30) Speaking of infectious attitudes, here’s to Anthony Edwards, and we are not talking about the lead actor from “E.R.”
31) And speaking of promising young talents — no, this is not to put her on the same plane as Anthony Edwards but the transition otherwise worked — Caroline Pineda has made life easier in these parts the last two years, and for that, the greatest of thanks. When you read her story on Notre Dame’s equipment truck and its annual drive to California, you should realize not only did Caroline write that story and write it cleanly, but she thought of it on her own, pitched it and then pursued it.
All her editor had to do was slap a headline on it.
#NotreDame's jerseys pulled into Palo Alto less than 24 hours ago, though they left South Bend on Monday morning.
The ND-wrapped semi doesn't take the quickest route to northern Cali, but it's the route it has traveled for a decade.
via @carolinepineda_ — https://t.co/WfOhP9Uprj— Notre Dame on NBC (@NDonNBC) November 26, 2021
32) She also works thoroughly enough to send unused quotes for any future purposes, things like how junior linebacker JD Bertrand views his Oura ring as proof of what was already his lifestyle. The Oura ring tracks a player’s sleep, quality of sleep and other various health items that most of us assuredly neglect.
“It’s always been a thing for me,” Bertrand said last month. “But the Oura ring just allowed us to kind of put a number to it, and so you can see if you need to just put a bigger emphasis on sleep for that week or that day just because you’re behind or something like that.”
33) Bertrand’s habits rubbed off on roommate Isaiah Foskey, helping the junior defensive end become a possible first-round draft pick already.
“Luckily, I also have roommates that are trying to prioritize, so our lights are out almost every night by like 10, 10:30,” Bertrand said.
The two compare Oura stats “like four or five times a week,” per Bertrand.
34) Dry rub chicken wings. That has nothing to do with Notre Dame or Oura rings or sleep, but they are underappreciated and thus, we should be more grateful for them.

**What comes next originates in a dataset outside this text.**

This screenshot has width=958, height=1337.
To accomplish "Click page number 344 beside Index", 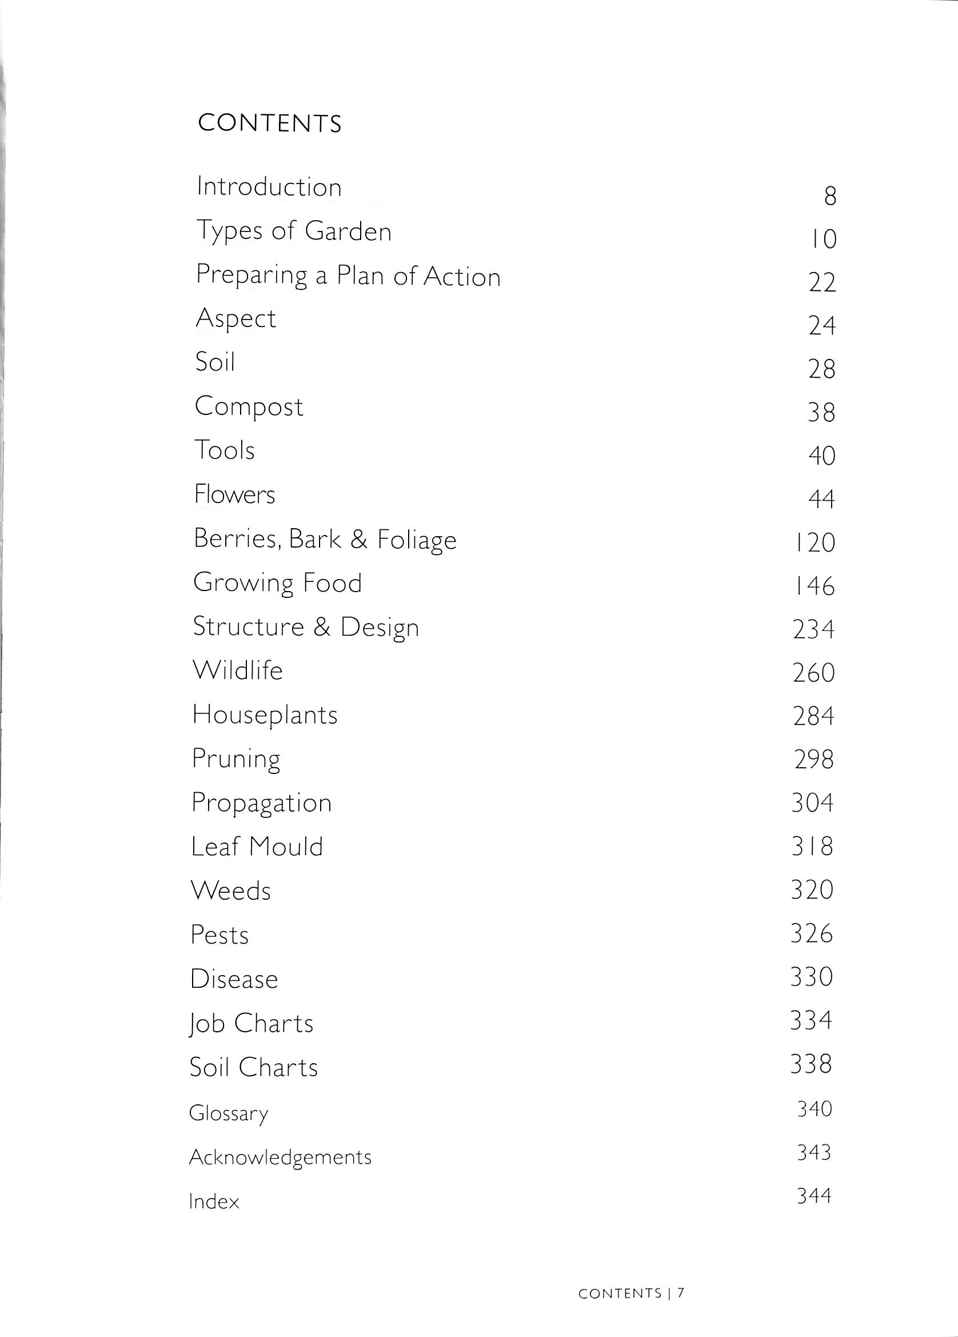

35) The Irish recruiting class of 2017 should go down as one of the most crucial in program history. It may not have been ripe with clear NFL talents, Jeremiah Owusu-Koramoah aside, but it stayed committed through the 2016 faceplant and then led the way to 53 wins, and counting, in five years with two, perhaps three, Playoff appearances.
36) Of that group, Myron Tagovailoa-Amosa may be one of the most special and deserving players I have covered in a dozen or so years on this beat. That young man has gone through the worst parts of life and some of the best this fall, and he has never been anything but a kind soul in the process.
37) Friends who understand they will not see you for most of the fall, stay in touch as they are able and do not hold that absence against you. Not everyone understands dropping off the social map for 13 or 14 weeks, but those that do, please know it is appreciated.
38) PointsBet had no reason to reach out about making a weekly Notre Dame prediction, but it was a welcomed opportunity.
I didn't understand this line when it opened with #NotreDame as a 16-point favorite at Stanford. I didn't understand @PointsBetUSA keeping it at -17.5 most of the week. And I don't understand it remaining below three touchdowns now. pic.twitter.com/jnRCnfeovC
— Douglas Farmer (@D_Farmer) November 26, 2021
39) The Irish home finale represented 25 years of yours truly going to games at Notre Dame Stadium, and it hasn’t lost all its appeal just yet. After the 55-0 Irish win against Georgia Tech, a few extra minutes were intentionally spent on the field, lest six-year-old Douglas find a time machine and express displeasure at taking such a luxury for granted.
40) Lastly, I’m still thankful for all you readers, even when you get angry at me for insisting 11-2 Alabama will have a better Playoff claim than 11-1 Notre Dame.